Sam Harris wrote the following description of faith:

In support of this noble enterprise, every religion has created a black market for irrationality, where people of like minds can trade transparently bad reasons in support of their religious beliefs, without the threat of criticism. You, too, can enter this economy of false knowledge and self-deception. The following method has worked for billions, and it will work for you:

How to Believe in God
Six Easy Steps

  1. First, you must want to believe in God.
  2. Next, understand that believing in God in the absence of evidence is especially noble.
  3. Then, realize that the human ability to believe in God in the absence of evidence might itself constitute evidence for the existence of God.
  4. Now consider any need for further evidence (both in yourself and in others) to be a form of temptation, spiritually unhealthy, or a corruption of the intellect.
  5. Refer to steps 2-4 as acts of “faith.”
  6. Return to 2.

My question is whether this is a fair assessment of everyone’s faith in God. I know that it mostly applied to me when I was religious, but do other people have a kind of faith that is essentially different?
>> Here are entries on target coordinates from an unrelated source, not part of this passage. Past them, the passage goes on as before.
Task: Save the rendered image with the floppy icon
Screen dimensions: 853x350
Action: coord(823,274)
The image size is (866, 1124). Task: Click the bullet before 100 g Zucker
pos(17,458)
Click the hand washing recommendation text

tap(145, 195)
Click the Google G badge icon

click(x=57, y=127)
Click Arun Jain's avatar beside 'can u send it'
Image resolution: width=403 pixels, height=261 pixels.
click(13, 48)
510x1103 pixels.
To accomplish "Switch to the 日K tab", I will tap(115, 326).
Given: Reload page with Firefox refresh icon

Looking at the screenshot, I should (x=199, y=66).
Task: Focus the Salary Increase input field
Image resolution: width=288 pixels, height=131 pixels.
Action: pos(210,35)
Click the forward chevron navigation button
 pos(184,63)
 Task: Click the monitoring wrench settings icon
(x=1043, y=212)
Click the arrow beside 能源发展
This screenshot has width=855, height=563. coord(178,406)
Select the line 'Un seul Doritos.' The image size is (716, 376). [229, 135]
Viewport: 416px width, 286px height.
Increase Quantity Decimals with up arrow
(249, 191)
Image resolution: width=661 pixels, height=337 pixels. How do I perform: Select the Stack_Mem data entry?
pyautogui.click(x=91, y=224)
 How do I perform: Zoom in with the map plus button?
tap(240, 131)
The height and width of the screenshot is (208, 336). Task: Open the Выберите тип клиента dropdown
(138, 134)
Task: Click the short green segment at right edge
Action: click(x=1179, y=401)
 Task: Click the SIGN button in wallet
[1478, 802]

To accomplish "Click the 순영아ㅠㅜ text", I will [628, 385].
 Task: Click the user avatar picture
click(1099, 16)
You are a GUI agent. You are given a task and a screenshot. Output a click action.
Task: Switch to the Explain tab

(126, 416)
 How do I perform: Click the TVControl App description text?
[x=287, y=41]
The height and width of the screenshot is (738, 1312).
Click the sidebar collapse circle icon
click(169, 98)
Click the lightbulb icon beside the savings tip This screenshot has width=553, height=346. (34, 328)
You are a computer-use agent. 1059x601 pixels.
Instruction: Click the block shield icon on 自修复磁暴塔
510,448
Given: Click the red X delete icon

It seems that Sam Harris’ definition of God is roughly a supernatural, personal entity which created the universe and answers prayers. He’s aiming at the more conservative, fundamentalist-leaning religious believer. For some, this definition doesn’t apply.

The steps seem incomplete even for those who believe in such a God. He mentions a kind of evidence which is taken as supportive of God’s existence, but his example seems arbitrarily specific and not sufficiently general. Perhaps his description would be more universal if it were restated as:

  1. First, you must want to believe in God.
  2. Next, understand that believing in God in the absence of evidence is especially noble.
  3. Now consider any need for further evidence (both in yourself and in others) to be a form of temptation, spiritually unhealthy, or a corruption of the intellect.
  4. Then, accept all manner of evidence for God’s existence which doesn’t necessarily imply that conclusion.
  5. Reject all evidence which might contradict your notions about God.
  6. If you can’t ignore some evidence, redefine your concept of God as minimally as you can to satisfy your doubts.
  7. Refer to steps 2-6 as acts of faith.
  8. Return to 2.

It is tempting to think that the liberal believer is someone who has incorporated more doubt into their faith via step 6. The conservative believer would then be someone who has successfully ignored or rejected more contradictory evidence. However, is there another way to look at religion which I’m ignoring here?

I keep thinking about Joseph Campbell, Karen Armstrong, and various neopagans who don’t seem to need myths to be literally true to benefit therefrom. But is this still religious faith, or is this something else entirely?